Once a business has determined that it wishes to explore a WFH policy, plans need to be put in place to roll out a new workplace telecommuting strategy.

Implementation: Some Considerations

Initial Note: Unless your firm is facing some unexpected risk event that requires you to quickly implement a WFH policy, the design and adoption of a policy should be carefully planned with forethought. There are many ways that well-intentioned WFH plans can stumble at the outset, setting everyone up for a failure that will be unfairly blamed on WFH.

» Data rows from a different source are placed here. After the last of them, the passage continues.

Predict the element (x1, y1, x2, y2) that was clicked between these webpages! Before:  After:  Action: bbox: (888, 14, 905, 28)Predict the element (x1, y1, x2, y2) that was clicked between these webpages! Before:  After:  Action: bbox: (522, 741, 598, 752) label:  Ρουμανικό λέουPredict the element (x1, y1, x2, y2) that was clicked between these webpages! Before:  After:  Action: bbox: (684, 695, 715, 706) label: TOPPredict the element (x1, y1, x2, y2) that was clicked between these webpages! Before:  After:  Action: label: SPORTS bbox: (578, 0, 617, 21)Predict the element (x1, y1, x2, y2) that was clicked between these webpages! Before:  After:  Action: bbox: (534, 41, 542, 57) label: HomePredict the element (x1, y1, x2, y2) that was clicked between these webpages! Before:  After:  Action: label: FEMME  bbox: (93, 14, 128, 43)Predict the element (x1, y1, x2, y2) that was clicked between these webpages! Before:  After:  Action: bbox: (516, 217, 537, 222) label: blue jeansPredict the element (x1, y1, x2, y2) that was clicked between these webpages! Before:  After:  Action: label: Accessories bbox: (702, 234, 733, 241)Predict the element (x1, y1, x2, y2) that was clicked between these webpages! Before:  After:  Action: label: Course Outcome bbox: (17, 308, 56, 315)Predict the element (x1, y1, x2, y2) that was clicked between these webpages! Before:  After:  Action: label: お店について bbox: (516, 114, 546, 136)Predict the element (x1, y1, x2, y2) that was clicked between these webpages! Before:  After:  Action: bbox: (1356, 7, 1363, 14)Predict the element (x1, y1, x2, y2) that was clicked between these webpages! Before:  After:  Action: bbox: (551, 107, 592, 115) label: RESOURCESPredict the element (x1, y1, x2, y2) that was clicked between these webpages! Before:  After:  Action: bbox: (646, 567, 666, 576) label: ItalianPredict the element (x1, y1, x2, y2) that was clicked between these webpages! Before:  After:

  1. What jobs are eligible: The first step is identifying which jobs are eligible to be completed from home. Some jobs clearly require a full time presence in the workplace. Others, with some ingenuity, may be able to be partially handled on-site. Other jobs may clearly be eligible. (note: we refer to “jobs” here, not “employees.” There is a difference.)
  2. Which employees are eligible: Once it has been determined which jobs are eligible for partial- or full-time WFH, then the decision must be made about which employees are the best candidates to successfully adopt WFH. For instance, employees may be eligible for WFH only after they have completed a probationary or training period. Or longer, if that seems appropriate. A second criteria may be a good performance record. Employees with performance or disciplinary issues may be not eligible for WFH.
  3. A slow, incremental rollout: Adopting a WFH policy may represent a serious shift in company culture, management style, and operational processes. Doing it all at once is likely asking for trouble. Every project needs a beta stage, and WFH is no exception. Try adopting it with a few employees from one unit. Then do the same in another area. Then review and identify issues and concerns by talking with all involved.
  4. Set Parameters and Expectations: Policies you may wish to consider
    • Availability window – Will it be necessary for them to be completely available during certain periods? For example, must they conduct their WFH within standard working hours, e.g. 9-5. Or will there be a flex-time approach, where availability is only required within a smaller window, e.g. 10-2.
    • Responsiveness – How responsive must they be to emails, phone calls, text, etc? One of the risks of the modern workplace is the feeling employees have that they must be available 24/7. Because WFH may have less structure, this perception may be exacerbated.
    • It is only about deadlines – just get your work done on time. The rest is up to you.
  5. Cancellation: If the plan is partially or fully repealed, will employees be given sufficient notice to make plans to cover for child care, etc?

In short, this gives you some indication that one simply does not initiate WFH by issuing a laptop to everyone. If WFH is to succeed, it has to be designed around your company’s goals and unique requirements.